PROJECT SUMMARY
Atopic dermatitis (AD) is the most common inflammatory skin disease in children worldwide and has a substantial
detrimental impact on patients’ quality of life. Staphylococcus aureus is known to contribute to AD pathogenesis
and is also found at high rates in the gut of infants. However, the contribution of gastrointestinal (GI)-colonizing
S. aureus to AD, remains largely unexplored. In this proposal, we will determine whether and how S. aureus in
concert with other microbiota from the GI tract, contributes to AD. Our preliminary data suggest an association
of S. aureus rectal colonization, a surrogate measure for GI colonization, with pediatric AD. Further, within hosts,
S. aureus colonization density in the rectum correlates with AD flare and remission, mirroring cutaneous
colonization. Comparative genomic analysis of S. aureus isolates from the nares, lesional skin, and rectum in an
AD subject demonstrates identical mutations shared exclusively between rectal and cutaneous S. aureus,
providing evidence of transmission from gut to skin. Several of these mutations were observed within the agr
locus, a regulator of virulence thought to promote AD, but only in combination with wild-type agr strains. This
observation of both wild-type S. aureus and isolates with mutations in this important gene regulator suggests
evolutionary pressures may have selected for the cooperative effects of these mixed S. aureus populations. We
will test whether the GI tract is a source of cutaneous S. aureus in AD using advanced sequencing techniques
to perform comparative genomic analysis on S. aureus isolates from human subjects (Aim 1). We will further
characterize the effects of other gut microbiota on S. aureus GI and cutaneous colonization and, by
consequence, on AD (Aim 2). Finally, we will determine whether cooperative effects of agr wild-type and mutant
variants contribute to S. aureus colonization fitness and AD in GI and skin colonization mouse models (Aim 3).

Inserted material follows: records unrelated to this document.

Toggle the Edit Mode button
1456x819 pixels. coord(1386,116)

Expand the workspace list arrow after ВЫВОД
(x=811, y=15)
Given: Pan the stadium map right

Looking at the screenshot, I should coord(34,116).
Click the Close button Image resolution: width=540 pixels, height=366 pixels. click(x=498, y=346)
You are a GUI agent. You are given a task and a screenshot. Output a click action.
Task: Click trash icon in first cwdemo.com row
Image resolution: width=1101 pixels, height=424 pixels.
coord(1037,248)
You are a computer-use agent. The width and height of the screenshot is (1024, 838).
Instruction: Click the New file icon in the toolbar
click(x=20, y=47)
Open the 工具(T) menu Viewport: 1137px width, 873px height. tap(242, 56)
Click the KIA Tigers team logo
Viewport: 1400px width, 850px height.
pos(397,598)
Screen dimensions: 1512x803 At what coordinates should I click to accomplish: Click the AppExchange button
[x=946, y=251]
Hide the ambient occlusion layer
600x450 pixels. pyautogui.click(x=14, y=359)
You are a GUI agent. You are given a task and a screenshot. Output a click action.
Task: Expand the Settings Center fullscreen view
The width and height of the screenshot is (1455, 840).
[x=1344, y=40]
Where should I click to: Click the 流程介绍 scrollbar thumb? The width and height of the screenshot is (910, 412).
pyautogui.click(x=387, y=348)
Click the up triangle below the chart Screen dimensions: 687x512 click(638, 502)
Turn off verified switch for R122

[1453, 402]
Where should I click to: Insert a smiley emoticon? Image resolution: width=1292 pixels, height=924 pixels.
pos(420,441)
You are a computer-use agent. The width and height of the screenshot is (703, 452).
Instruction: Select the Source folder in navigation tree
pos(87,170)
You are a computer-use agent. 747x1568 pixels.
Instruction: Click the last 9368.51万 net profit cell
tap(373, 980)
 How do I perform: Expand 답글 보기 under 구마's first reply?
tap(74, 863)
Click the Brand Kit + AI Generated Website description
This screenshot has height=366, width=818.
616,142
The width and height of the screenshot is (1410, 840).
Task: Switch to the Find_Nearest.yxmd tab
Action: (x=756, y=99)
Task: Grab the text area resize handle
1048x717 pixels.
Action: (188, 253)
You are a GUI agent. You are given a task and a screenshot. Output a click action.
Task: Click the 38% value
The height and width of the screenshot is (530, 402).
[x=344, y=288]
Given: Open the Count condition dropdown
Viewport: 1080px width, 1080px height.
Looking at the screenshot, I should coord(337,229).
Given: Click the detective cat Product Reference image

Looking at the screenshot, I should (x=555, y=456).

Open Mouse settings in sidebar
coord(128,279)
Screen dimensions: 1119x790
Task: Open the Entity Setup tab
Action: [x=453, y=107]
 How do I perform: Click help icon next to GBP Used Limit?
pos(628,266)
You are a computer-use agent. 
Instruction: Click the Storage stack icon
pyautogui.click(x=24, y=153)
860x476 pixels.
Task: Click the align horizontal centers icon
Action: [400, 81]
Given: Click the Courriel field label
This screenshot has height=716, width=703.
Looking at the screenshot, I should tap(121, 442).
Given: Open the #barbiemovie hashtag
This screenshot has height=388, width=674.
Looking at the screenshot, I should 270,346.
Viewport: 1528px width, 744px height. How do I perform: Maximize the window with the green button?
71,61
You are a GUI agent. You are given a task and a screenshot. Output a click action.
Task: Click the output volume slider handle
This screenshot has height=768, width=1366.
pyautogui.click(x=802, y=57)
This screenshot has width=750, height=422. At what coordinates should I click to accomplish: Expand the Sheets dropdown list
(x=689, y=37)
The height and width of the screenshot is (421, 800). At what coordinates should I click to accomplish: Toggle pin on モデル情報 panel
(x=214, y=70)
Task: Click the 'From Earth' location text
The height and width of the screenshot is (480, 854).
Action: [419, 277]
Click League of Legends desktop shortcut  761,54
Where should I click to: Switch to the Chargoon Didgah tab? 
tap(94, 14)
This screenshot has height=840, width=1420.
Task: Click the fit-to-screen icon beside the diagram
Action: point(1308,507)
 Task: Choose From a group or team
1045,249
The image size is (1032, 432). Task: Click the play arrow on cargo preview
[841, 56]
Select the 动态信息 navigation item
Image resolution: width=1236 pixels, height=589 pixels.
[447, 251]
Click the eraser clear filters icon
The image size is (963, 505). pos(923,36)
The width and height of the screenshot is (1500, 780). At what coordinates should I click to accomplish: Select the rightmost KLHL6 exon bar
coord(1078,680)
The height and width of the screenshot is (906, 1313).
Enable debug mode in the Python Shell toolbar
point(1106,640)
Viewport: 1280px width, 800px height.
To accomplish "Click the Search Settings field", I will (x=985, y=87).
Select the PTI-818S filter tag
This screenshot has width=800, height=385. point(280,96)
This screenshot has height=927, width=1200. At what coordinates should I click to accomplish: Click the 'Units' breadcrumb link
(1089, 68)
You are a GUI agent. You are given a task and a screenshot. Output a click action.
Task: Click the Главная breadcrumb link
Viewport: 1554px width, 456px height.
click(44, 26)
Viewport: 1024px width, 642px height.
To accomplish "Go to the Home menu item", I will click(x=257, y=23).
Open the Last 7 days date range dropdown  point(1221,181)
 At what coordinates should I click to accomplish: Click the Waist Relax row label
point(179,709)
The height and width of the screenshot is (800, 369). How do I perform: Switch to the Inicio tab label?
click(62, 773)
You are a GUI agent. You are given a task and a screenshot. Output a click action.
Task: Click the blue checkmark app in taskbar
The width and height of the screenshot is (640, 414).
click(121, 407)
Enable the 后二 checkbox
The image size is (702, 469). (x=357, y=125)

Our central hypothesis is that GI-colonizing S. aureus contributes to AD through interactions with other gut
microbiota and effects on cutaneous S. aureus colonization. These effects may be mediated by the mixed
populations of S. aureus present in the GI reservoir. The rationale for this research is that improved
understanding of the colonization dynamics of S. aureus beyond the nares and skin in AD will allow for improved
therapeutic strategies targeting the microbiome in AD. To achieve these aims, I will be supported by my primary
mentor, Dr. Bo Shopsin (NYU), a scientific leader in the study of S. aureus molecular epidemiology and
translation of genetic features in bacterial field isolates to relevant clinical phenotypes. Dr. Shopsin’s guidance
will be complemented by a committee of investigators with expertise in cutaneous biology, microbiome analysis,
and physician-scientist training. This proposal includes training in microbiology, sequencing techniques, in vivo
models, and coursework in advanced genomic and microbiome analysis. NYU offers outstanding faculty with
well-supported core facilities to provide an optimal environment to support my transition to an independent
investigator studying the impact of microbes on skin health.